Given that, $\triangle ABC$ has area $ = 32 \; \text{sq units.}$
Length of $BC = 8 \; \text{units},$ and it lies on the line $x=4.$
Since we want the shortest distance possible between $A$ and the point $(0,0).$
So, we can assume point $A$ lie on the $x\text{-axis}$ and its coordinates be $(p,0).$
Since $|x_{1} – x_{2}|$ is the distance between the $x\text{-coordinates}$ of the two points.

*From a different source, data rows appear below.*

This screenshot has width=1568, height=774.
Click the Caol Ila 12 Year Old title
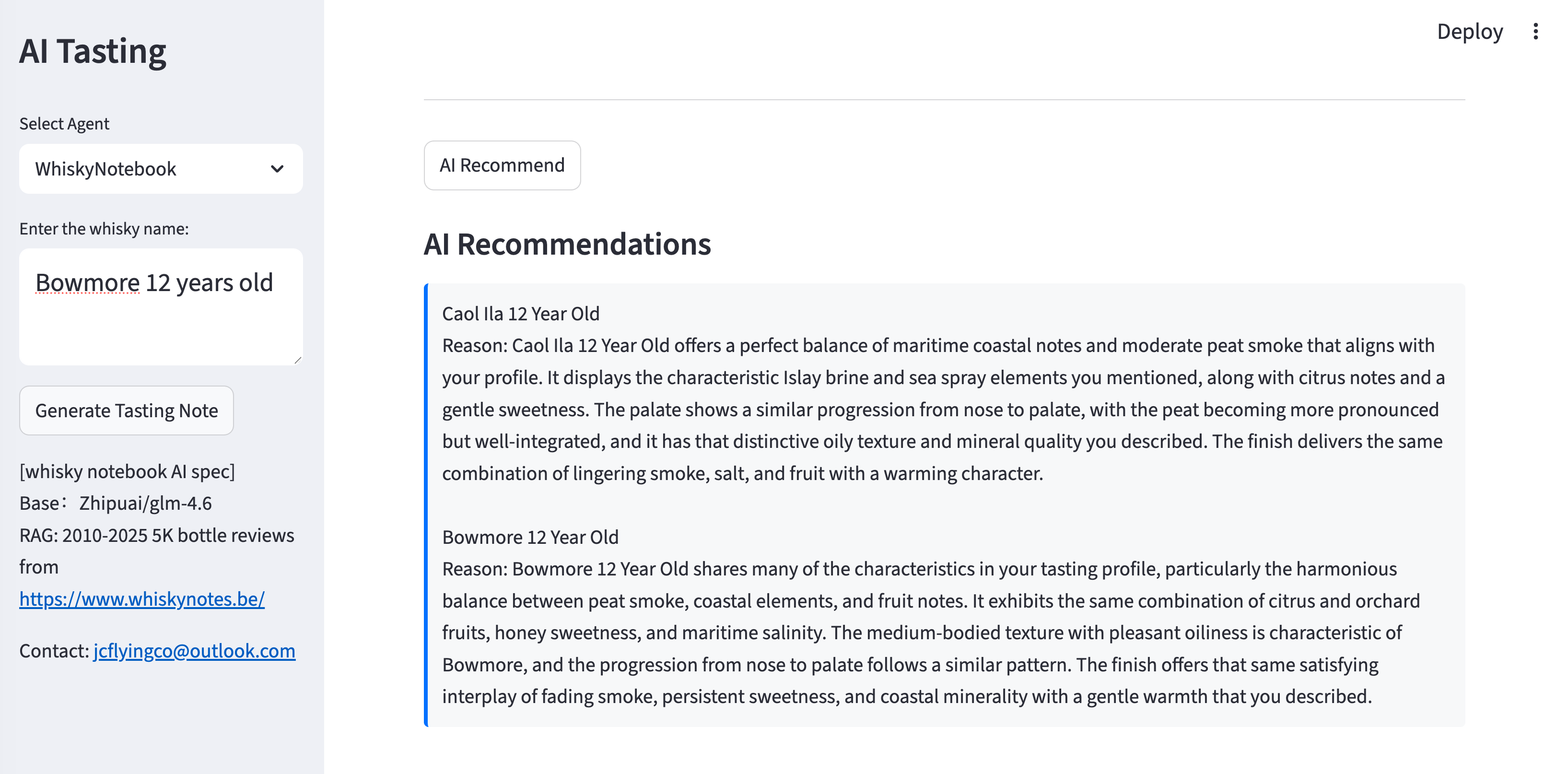click(520, 314)
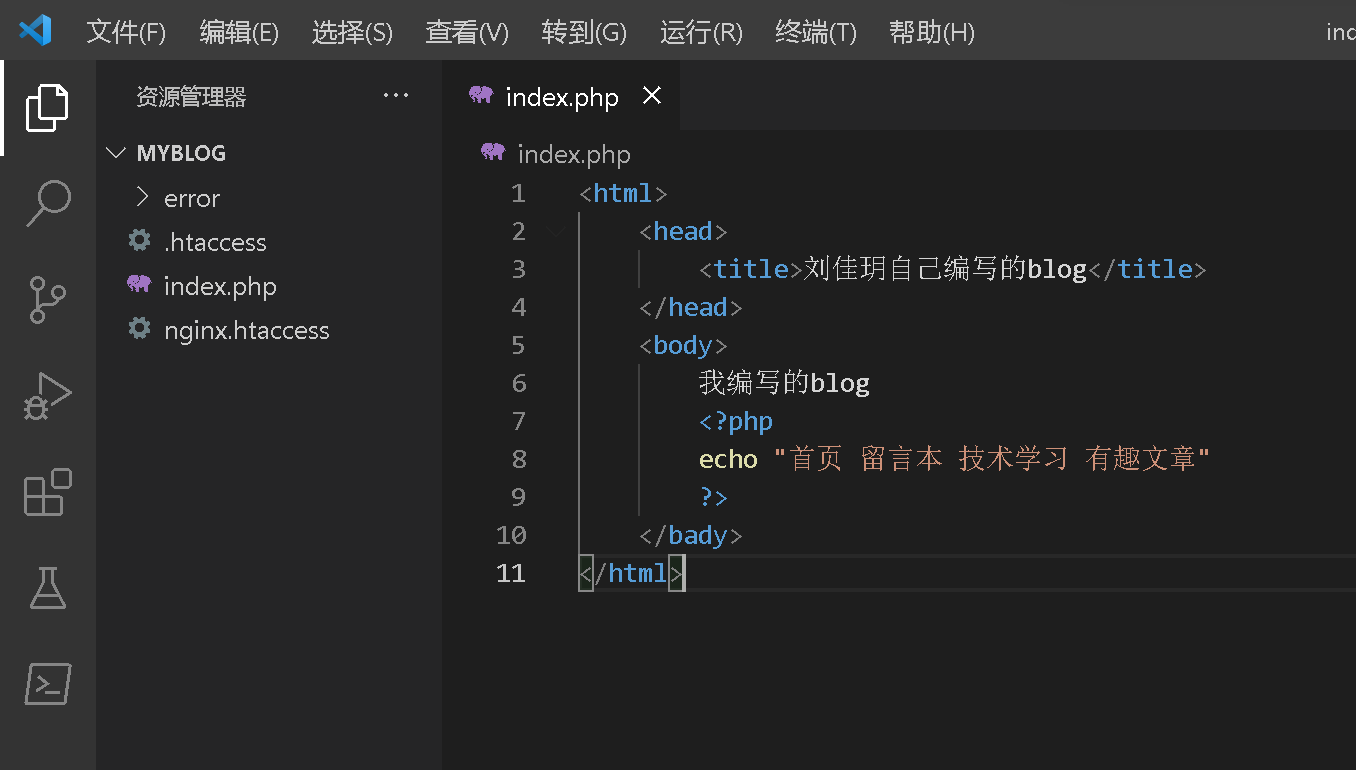The height and width of the screenshot is (770, 1356).
Task: Select nginx.htaccess in the file tree
Action: coord(246,330)
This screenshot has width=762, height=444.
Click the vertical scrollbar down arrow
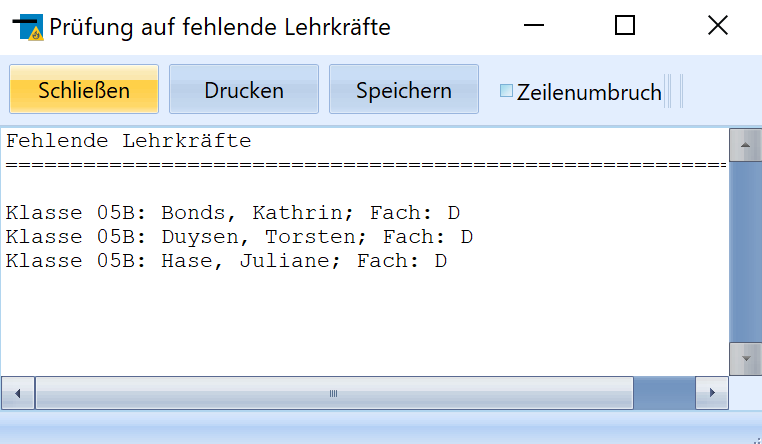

So, the height of the $\triangle ABC:\; \boxed {AD = |p-4| \; \text{units}} $
$\text{The area of triangle} = \frac{1}{2} \times \text{Base} \times \text{Height} $
The area of $\triangle ABC = \frac{1}{2} \times 8 \times |p-4| $
$ \Rightarrow 4 \times |p-4| = 32 $
$ \Rightarrow |p-4| = 8 $
$ \Rightarrow p-4 = 8 \; (\text{or}) \; – (p-4) = 8 $
$ \Rightarrow \boxed{ p=12} \; (\text{or}) \; -p+4 = 8 \Rightarrow \boxed{p= -4} $
$\therefore$ The shortest possible distance between $A(p,0) = A(-4,0)$ and the point $O(0,0) = |-4-0| = |-4| = 4 \; \text{units.} $
Correct Answer $: \text{A}$
$\textbf{PS:}$ For any real number $x,$ the absolute value or modulus of $x$ is denoted by $|x|.$
$$|x| = \left\{\begin{matrix} x\;, & \text{if} \; x \geq 0 & \\ -x\;, & \text{if} \; x <0. & \end{matrix}\right.$$